**Text block**
The initial value used for the NR iteration is obtained by shifting the lookup table value left by 11 bits to move it into the 65536 to 131071 range of the result of the bit inversion. Optimal value for an index in the lookup table would be one the produces equal amount of error in the calculation with the bits 9 downto 0 being “00_0000_0000” and “11_1111_1111”. This does not happen for all values in the look up table but in the name of saving logic resources a minimum word length was chosen that provided good enough performance.

Steps 3 and 4 : Newton Raphson iterator and final multiplication

The Newton-Raphson iterator is created in the create_division procedure. The procedure has a state machine which can be run either one or two times. Two passes through the NR iteration already provides full accuracy thus there is no need for further iterations for the chosen word length.

The invert_bits is used in the second step since the number system used natively by VHDL is two’s complement in which $2-number$ is equivalent to just inverting all of the bits. Note that 2 refers to “2” in chosen radix, thus for rad16 it is 131071 or 2*2^16. Otherwise the algorithm is directly using the NR iteration. If the NR iteration is called with 2 iterations, then after the first pass the loop is run again. Once the NR iteration(s) are ready, the multiplier is then called with the dividend and the reciprocal obtained from the NR iterations.

------------------------------------------------------------------------
    procedure create_division
    (
        signal hw_multiplier : inout multiplier_record;
        signal division : inout division_record
    ) is
    --------------------------------------------------
        function invert_bits
        (
            number : natural
        )

**Provided records**
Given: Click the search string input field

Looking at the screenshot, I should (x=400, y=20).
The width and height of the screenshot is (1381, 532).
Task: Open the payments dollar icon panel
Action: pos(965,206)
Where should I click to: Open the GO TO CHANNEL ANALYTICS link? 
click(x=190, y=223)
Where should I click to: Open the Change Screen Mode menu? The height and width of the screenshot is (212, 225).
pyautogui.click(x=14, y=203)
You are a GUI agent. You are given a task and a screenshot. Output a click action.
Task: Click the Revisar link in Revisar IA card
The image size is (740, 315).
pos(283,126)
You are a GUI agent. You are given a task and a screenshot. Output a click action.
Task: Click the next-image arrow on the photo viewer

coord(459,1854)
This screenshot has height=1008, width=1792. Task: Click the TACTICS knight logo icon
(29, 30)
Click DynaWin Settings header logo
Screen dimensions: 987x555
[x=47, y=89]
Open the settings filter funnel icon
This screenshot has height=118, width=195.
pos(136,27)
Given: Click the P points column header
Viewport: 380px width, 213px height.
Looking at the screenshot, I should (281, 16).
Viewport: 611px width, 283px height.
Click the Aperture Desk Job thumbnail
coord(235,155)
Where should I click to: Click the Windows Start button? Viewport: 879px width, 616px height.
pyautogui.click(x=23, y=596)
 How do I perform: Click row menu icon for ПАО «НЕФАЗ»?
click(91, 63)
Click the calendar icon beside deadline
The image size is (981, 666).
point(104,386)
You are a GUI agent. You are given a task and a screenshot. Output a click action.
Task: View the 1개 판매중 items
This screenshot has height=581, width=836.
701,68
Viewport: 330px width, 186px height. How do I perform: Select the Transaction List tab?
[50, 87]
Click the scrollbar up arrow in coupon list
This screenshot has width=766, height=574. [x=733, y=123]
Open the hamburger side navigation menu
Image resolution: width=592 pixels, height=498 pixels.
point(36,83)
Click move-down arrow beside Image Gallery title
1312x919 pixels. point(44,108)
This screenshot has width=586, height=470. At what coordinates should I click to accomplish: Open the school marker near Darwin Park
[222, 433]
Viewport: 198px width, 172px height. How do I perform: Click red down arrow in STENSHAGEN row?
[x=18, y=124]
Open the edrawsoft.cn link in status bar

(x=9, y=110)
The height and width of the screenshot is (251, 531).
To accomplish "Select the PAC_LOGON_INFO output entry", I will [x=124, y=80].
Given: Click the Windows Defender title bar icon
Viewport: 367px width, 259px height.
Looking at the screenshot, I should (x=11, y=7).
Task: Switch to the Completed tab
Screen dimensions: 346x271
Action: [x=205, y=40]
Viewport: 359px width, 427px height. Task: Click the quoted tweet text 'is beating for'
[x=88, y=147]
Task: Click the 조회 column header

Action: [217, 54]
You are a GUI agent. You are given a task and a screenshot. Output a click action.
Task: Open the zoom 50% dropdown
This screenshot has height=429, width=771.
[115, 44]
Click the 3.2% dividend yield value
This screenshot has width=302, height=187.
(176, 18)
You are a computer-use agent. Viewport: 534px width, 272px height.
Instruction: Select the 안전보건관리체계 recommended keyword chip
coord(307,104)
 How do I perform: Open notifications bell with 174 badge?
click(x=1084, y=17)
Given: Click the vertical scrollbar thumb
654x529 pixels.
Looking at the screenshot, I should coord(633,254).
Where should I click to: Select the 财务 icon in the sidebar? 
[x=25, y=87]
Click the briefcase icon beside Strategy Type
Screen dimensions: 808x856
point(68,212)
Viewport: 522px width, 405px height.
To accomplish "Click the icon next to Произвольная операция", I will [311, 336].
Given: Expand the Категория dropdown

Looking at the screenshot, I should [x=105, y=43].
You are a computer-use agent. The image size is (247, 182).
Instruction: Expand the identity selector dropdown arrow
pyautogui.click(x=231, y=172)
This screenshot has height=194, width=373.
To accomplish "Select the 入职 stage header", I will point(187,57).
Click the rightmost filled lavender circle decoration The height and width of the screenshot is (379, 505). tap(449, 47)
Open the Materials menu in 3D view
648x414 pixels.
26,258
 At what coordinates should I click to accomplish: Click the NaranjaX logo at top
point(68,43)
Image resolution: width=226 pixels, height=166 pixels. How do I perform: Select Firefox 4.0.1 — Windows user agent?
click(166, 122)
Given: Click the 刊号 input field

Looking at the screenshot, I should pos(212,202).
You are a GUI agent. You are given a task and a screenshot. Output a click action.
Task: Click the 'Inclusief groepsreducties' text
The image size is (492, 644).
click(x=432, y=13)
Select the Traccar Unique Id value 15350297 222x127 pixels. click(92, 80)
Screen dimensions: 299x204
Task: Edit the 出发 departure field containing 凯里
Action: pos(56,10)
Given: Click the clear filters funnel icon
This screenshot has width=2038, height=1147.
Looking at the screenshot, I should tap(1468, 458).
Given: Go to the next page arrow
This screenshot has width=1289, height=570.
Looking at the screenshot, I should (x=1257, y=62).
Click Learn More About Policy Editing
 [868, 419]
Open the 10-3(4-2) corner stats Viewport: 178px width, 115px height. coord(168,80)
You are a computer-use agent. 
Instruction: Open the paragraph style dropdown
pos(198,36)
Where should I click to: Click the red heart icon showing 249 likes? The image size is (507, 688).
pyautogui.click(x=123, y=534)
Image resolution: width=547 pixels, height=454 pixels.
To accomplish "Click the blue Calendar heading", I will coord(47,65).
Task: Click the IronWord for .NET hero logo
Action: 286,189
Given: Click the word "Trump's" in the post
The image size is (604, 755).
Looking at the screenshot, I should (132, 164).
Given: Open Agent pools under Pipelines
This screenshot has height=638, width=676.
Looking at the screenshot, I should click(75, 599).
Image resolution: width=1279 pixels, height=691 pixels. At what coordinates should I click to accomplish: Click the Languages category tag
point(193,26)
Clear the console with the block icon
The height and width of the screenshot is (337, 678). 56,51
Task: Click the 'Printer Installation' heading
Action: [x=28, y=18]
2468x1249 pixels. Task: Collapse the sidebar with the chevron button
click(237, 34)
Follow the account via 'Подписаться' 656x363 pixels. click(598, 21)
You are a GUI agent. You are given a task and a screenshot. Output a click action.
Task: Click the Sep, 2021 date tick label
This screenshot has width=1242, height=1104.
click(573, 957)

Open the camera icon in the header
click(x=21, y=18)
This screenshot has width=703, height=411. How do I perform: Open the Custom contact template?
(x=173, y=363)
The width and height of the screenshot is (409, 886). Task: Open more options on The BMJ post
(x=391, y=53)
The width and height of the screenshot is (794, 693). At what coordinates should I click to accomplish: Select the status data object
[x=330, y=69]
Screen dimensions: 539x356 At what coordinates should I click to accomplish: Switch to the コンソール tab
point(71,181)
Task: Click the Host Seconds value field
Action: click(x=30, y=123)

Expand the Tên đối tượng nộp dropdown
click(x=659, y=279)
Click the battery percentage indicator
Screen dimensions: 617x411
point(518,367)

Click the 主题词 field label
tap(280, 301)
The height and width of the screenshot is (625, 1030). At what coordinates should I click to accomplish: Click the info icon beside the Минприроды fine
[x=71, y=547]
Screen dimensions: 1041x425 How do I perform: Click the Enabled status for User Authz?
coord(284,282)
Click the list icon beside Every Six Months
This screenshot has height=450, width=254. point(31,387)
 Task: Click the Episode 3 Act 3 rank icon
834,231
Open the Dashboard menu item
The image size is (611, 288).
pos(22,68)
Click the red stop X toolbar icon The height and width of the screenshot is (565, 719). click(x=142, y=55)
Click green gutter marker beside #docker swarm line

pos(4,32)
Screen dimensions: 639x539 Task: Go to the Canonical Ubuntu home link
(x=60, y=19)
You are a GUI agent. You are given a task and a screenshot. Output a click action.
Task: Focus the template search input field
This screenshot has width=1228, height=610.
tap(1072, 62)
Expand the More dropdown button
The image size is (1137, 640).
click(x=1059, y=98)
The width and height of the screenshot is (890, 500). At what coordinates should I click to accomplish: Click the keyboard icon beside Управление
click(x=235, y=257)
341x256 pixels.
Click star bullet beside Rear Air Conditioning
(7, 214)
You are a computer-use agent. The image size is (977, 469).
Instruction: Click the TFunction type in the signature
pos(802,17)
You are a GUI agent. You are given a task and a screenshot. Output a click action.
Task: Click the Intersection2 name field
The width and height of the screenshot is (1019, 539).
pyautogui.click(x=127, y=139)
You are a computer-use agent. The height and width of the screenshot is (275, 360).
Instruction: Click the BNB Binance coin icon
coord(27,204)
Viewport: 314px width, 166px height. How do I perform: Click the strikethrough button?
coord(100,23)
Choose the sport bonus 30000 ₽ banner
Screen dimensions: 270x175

**Task instructions**
Return the part of the Newton-Raphson division text between "Steps 3 and" and "chosen word length.", inclusive, copied word for word.

**Correct result**
Steps 3 and 4 : Newton Raphson iterator and final multiplication

The Newton-Raphson iterator is created in the create_division procedure. The procedure has a state machine which can be run either one or two times. Two passes through the NR iteration already provides full accuracy thus there is no need for further iterations for the chosen word length.